By Suzanne Fields
December 31, 2007
It was neither the best of times nor the worst of times, to steal an opening line from Dickens. It was neither the age of wisdom nor the age of foolishness. We mixed belief with incredulity, light with darkness, enjoyed good and feared evil. Looking back on 2007, we mixed comparisons as if on a see-saw.
Suicide bombing looked to be less fashionable in the Middle East, but the assassination of Benazir Bhutto stunned everyone, reminding us that evil is always lurking in the shadows.
If the Iraq War once looked unwinnable, it now appears that the surge is working. It's no longer the single most important issue in the quickening presidential campaign. When Hillary Clinton bet on her vote for the war to help in the general election, she didn't foresee the extent to which it would hurt her with the bizarre far left in her own party in the run-up to the nomination.
Rudy Giuliani once looked like the toughest man to take on the war against terror, and now John McCain again looks like the man with the steady hand, a man proved right all along with his call for enough troops in Iraq. He faded in the fall but now he's drawing support from a diverse array of sources, including Henry Kissinger, Sen. Joe Lieberman, the Des Moines Register, the Manchester Union Leader and the Boston Globe, at least until the Republicans choose their man. He's enjoying his own surge in Iowa and New Hampshire.

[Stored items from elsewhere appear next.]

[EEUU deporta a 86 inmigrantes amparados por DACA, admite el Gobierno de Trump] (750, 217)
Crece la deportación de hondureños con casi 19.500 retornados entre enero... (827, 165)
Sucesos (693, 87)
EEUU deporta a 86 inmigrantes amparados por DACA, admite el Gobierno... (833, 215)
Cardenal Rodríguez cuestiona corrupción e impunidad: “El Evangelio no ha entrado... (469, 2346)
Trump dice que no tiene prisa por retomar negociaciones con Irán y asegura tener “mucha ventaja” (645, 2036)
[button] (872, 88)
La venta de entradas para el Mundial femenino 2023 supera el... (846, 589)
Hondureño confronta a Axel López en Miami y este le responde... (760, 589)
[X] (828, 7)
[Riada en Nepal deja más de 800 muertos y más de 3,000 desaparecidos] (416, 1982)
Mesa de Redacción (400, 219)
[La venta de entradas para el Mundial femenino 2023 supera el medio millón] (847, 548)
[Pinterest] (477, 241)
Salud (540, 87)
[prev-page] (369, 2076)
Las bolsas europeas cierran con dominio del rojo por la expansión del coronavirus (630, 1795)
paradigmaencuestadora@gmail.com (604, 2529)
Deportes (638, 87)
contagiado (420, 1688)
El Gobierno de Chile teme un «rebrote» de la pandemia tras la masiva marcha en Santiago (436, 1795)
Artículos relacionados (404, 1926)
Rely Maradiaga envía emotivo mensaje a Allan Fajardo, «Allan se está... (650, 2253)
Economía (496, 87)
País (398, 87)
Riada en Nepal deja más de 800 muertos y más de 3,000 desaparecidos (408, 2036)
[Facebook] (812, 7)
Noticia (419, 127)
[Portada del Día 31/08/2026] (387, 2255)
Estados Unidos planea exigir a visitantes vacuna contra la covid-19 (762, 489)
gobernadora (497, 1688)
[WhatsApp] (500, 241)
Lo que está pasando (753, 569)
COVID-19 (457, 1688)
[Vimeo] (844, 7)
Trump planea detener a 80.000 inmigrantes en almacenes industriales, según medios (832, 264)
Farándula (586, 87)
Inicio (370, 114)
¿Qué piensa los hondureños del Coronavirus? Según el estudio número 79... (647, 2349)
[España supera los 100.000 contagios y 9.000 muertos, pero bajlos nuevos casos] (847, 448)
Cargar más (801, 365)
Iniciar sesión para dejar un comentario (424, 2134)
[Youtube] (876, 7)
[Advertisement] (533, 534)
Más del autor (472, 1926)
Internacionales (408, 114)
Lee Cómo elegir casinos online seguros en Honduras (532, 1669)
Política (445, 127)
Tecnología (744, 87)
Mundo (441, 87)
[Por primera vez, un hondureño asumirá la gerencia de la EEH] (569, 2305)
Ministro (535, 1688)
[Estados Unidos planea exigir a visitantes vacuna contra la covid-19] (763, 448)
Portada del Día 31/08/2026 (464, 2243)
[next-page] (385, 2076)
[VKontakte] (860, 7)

George W. has suffered high negatives at the end of his administration, but not nearly the high negatives of the Democrats in Congress, who try as they might haven't thwarted his aims. Though the president didn't do much to curtail government spending earlier in his administration, he promises to do more with his budget for 2009. (We can always hope.) Mrs. Clinton once looked inevitable, but now she's merely one of three Democrats with uncertain prospects in Iowa and New Hampshire. Her glamour as a "first" among women with serious ambitions for the presidency has been challenged by Oprah, who put another kind of glamour on the line on behalf of Barack Obama. Hillary's "pro -gender" campaign doesn't play to a monolithic female audience.
This was the year celebrity became double-edged. Barbara Streisand, working the crowds for Hillary, looked anemic on the hustings, judged against Oprah in the battle of the divas. Voters may be asking why anyone should think an entertainer knows any more about a candidate or an issue than a Volkswagen mechanic or the check-out clerk at the supermarket. The stars attract attention, but do they change minds? They bring out the crowds, but do they bring out the votes? They may spread sunshine (or at least noise), but can they impart information? Celebrities can raise the profile of a candidate or an issue, but they can't shape reactions to policies or furnish solutions to complicated problems, particularly foreign policy. Celebrities carry heavy baggage and agendas.
Daniel Drezner, author of "All Politics is Global," observes the good and bad of celebrity endorsements. "So when Angelina Jolie attends the Davos Economic Forum or sponsors a Millennium Village in Cambodia, she's not only trying to do good, she's trying to create a brand image that lets Americans forget about her role in breaking up Brad Pitt and Jennifer Aniston," he writes in National Interest magazine.
When Michael Jordan was still playing on the basketball court and was asked to endorse a Democratic senatorial candidate, he famously said that "Republicans buy sneakers, too."